Transposable elements (TEs) are sequences embedded in the genome, which expression is usually repressed by epigenetic marks to prevent their potential genomic toxicity. When expressed in cancer cells, subsets of TEs can trigger an inflammatory response which correlates with increased immune cell infiltration and a better response to immune checkpoint blockade. In that line, awakening TE expression in cancer cells using chemical inhibitors is used as a targeted therapy against several malignancies.   This project focuses on understanding the role of RNA interference (RNAi) in controlling TE expression, and assessing the possibility of inhibiting RNAi for antitumour therapy. RNAi is used in mammalian cells to control mRNA translation via the production of micro-RNAs by Dicer. In parallel, it acts as an antiviral pathway in stem cells through the activity of antiviral Dicer (aviD). The RNAi pathway has been involved in silencing TE expression by guiding the deposition of histone repressive marks. One arm of the project focuses on understanding how RNAi mediates TE repression.
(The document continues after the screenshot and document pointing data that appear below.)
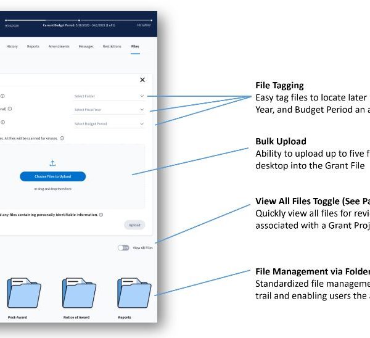The height and width of the screenshot is (338, 370).
Task: Expand the Select Fiscal Year dropdown
Action: [109, 110]
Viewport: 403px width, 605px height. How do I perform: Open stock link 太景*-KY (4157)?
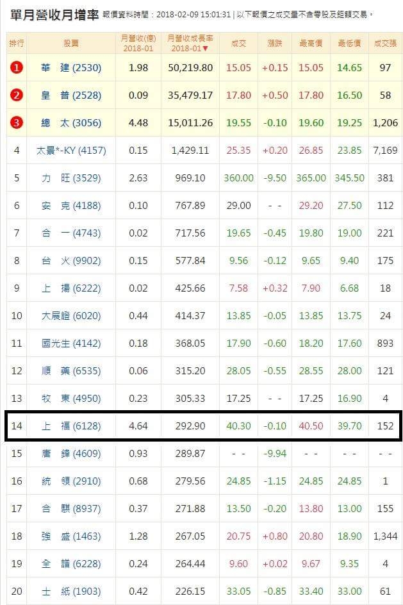[x=71, y=151]
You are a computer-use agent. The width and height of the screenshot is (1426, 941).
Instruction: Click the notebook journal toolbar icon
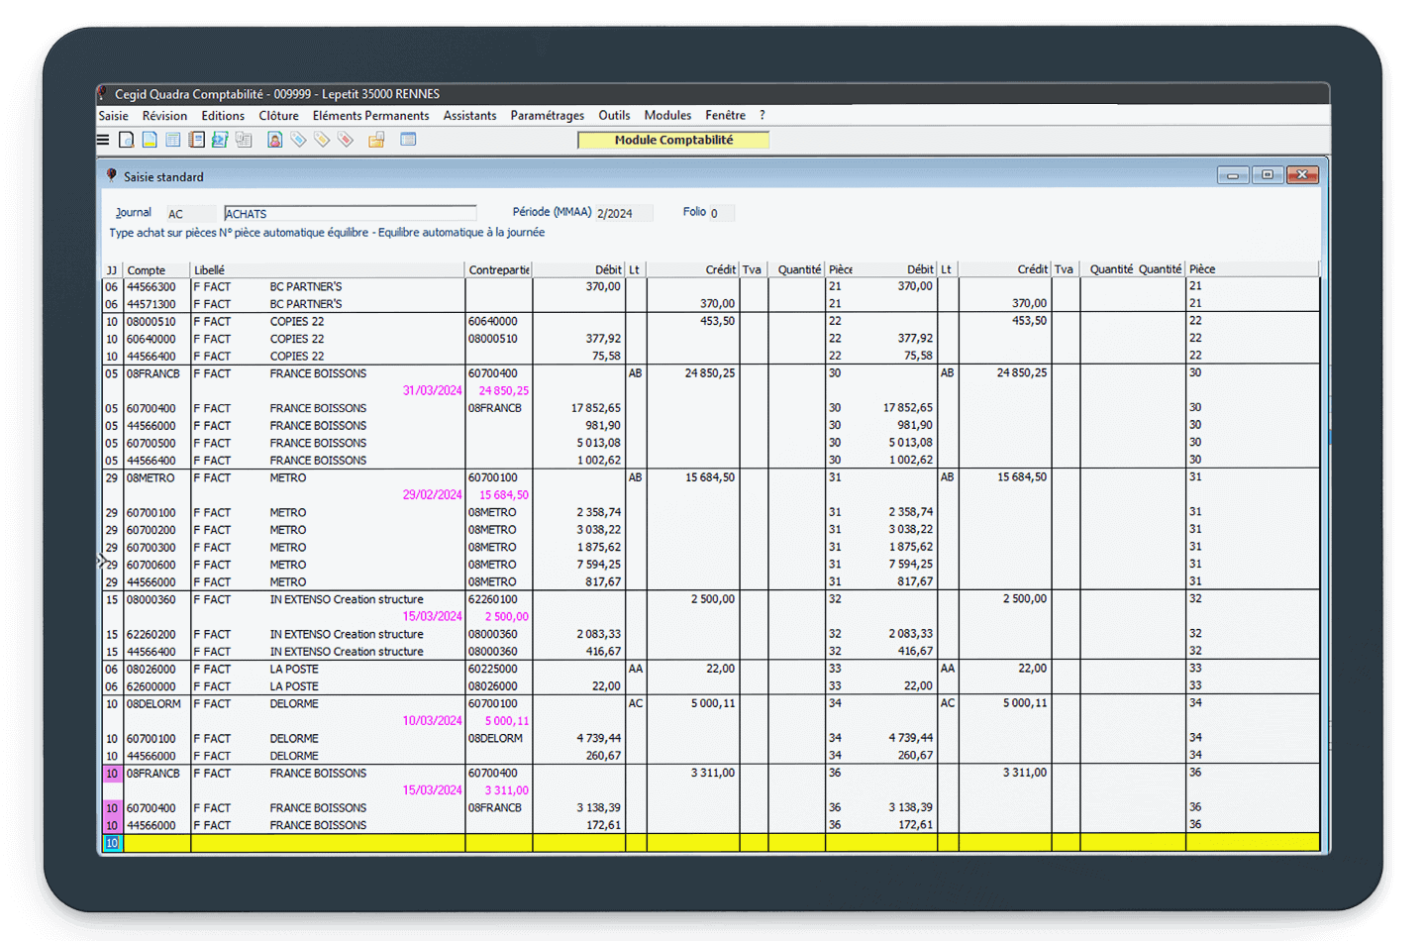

If canonical Dicer was originally thought to be involved, the candidate will study the putative role of aviD, recently discovered by Dr. Poirier. aviD’s control of TEs will be assessed in cancer cells in culture and in mouse tumour models, such as rhabdoid tumours, in which TE expression regulates antitumour immunity (study by Drs Piaggio, Bourdeaut and Waterfall). If aviD proves to be involved in TE silencing, the candidate will implement a small molecule screen to isolate inhibitors of aviD. In parallel, the candidate will explore the possibility of broadly inhibiting the RNAi pathway in cancer for antitumour therapy, using similar approaches.   This project will thus delineate the role of RNAi in controlling TEs and will assess the use of RNAi inhibitors in antitumour therapy.

Requirements to apply for the PhD thesis project

Applicants should show a strong motivation to learn and improve, as well as a sense of initiative and solid creative thinking. Background in cell biology is strongly recommended. Experience in mouse experimentation is not compulsory but will be considered preferable.